Once you find the line that contains "You are a computer-use agent. 600x450 pixels.", write out that line and every line after it to the end of the records, exactly and with nothing else.

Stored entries
* * * *

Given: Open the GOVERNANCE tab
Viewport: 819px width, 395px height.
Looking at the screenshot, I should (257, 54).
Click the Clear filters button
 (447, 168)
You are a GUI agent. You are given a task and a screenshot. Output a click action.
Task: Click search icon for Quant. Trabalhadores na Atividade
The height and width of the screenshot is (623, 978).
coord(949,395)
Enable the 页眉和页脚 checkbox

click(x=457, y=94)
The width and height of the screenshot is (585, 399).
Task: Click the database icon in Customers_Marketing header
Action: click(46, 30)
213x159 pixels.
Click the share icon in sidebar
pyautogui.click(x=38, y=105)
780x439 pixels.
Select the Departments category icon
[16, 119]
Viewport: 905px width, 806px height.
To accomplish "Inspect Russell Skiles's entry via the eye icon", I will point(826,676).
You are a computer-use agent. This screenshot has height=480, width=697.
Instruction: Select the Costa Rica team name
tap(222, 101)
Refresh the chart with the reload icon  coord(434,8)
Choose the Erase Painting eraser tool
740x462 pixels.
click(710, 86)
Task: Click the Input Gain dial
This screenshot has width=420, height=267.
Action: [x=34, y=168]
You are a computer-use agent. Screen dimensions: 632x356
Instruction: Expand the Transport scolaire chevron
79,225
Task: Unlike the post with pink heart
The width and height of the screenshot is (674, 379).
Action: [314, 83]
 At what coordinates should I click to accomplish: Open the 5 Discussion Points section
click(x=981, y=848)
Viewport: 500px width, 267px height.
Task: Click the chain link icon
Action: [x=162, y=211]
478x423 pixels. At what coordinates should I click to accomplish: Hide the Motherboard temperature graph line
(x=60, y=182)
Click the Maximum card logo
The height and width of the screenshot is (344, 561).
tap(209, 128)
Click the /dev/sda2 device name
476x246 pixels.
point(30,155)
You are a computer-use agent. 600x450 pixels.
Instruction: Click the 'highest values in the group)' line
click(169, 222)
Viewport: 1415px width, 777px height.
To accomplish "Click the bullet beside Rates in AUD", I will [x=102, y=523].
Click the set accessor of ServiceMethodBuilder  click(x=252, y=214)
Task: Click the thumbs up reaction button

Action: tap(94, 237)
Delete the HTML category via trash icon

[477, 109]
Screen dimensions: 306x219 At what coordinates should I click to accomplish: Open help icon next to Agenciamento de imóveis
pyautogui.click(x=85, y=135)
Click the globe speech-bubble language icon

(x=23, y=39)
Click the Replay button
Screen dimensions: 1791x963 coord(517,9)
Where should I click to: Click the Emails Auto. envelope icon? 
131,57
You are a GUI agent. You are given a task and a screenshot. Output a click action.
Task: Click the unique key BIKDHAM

* * * *

YOUR SOLUTION:
You are a computer-use agent. 600x450 pixels.
Instruction: Click the 'highest values in the group)' line
click(169, 222)
Viewport: 1415px width, 777px height.
To accomplish "Click the bullet beside Rates in AUD", I will [x=102, y=523].
Click the set accessor of ServiceMethodBuilder  click(x=252, y=214)
Task: Click the thumbs up reaction button

Action: tap(94, 237)
Delete the HTML category via trash icon

[477, 109]
Screen dimensions: 306x219 At what coordinates should I click to accomplish: Open help icon next to Agenciamento de imóveis
pyautogui.click(x=85, y=135)
Click the globe speech-bubble language icon

(x=23, y=39)
Click the Replay button
Screen dimensions: 1791x963 coord(517,9)
Where should I click to: Click the Emails Auto. envelope icon? 
131,57
You are a GUI agent. You are given a task and a screenshot. Output a click action.
Task: Click the unique key BIKDHAM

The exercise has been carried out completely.